Textile manufacturers can also switch to organic pesticides to minimize the chemical exposure of workers and reduce toxic waste drained into bodies of water. As for achieving the classic denim look, C&EN reports that digital printing has become available, which can serve as a more sustainable alternative to dyeing and similar techniques. It can help solve the environmental impacts of dyeing fabric, such as producing toxic waste and human exposure to harmful chemicals.
But consumers also have a role in making denim more sustainable. Textile manufacturers can actively encourage their clients to opt for more eco-conscious fabrics from the multitude of brands that have started popping up. They can also promote ways to repurpose unused clothing, and Pretty Me’s guide to denim upcycling proves that there are many creative ways to do this.
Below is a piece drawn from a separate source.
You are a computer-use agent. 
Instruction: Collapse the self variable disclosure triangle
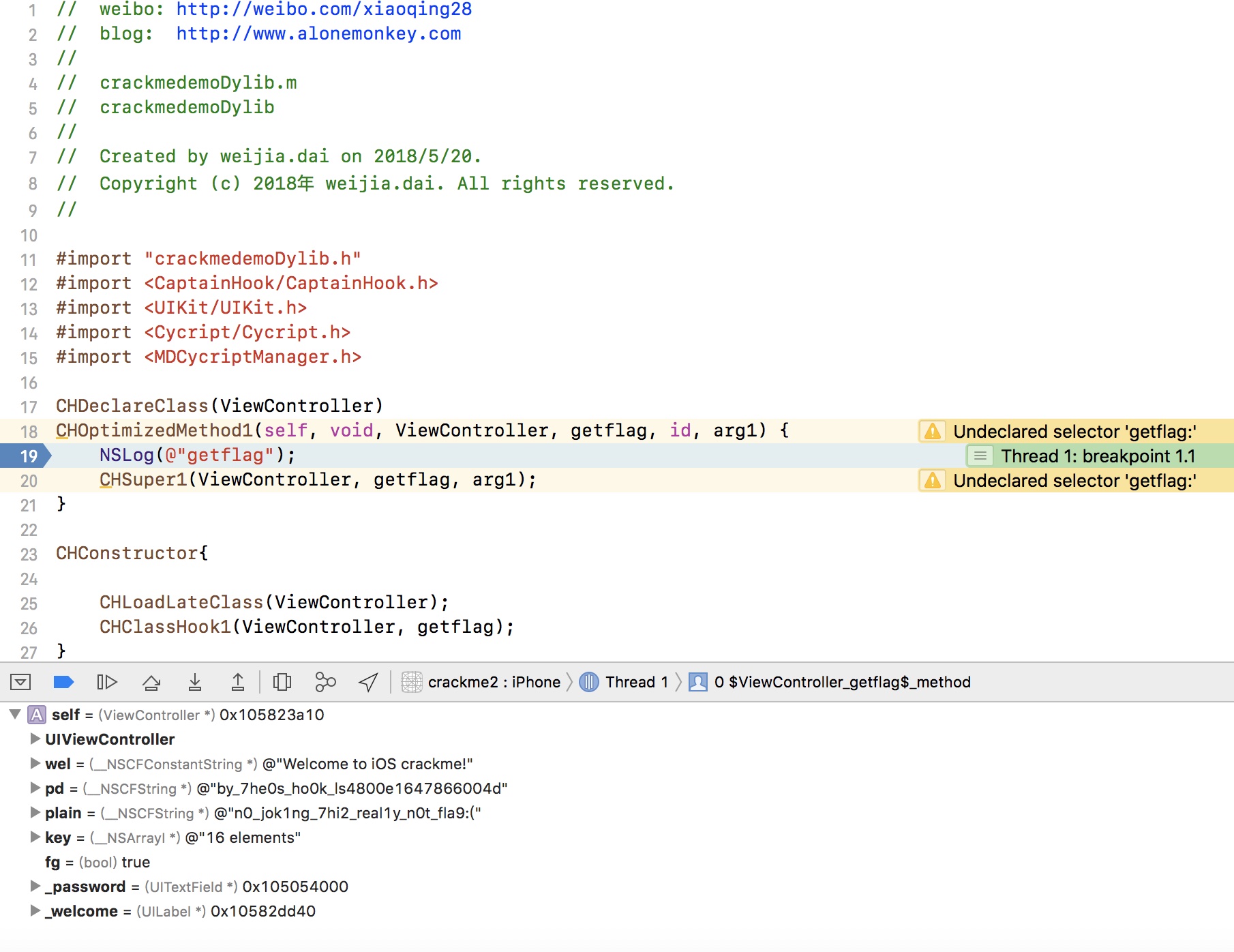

Old blue jeans can be turned into floor cushions, patchwork rugs or quilts, stylish purses, and even stuffed toys for children to enjoy.
The bottom line is that we all play a part in bringing sustainability to denim as it is traditionally harmful to the environment. Whether it’s finding creative uses for our old pair of work jeans or supporting sustainably made denim products, our individual choices will hopefully compel textile manufacturers to turn to more sustainable practices for the sake of our planet’s future.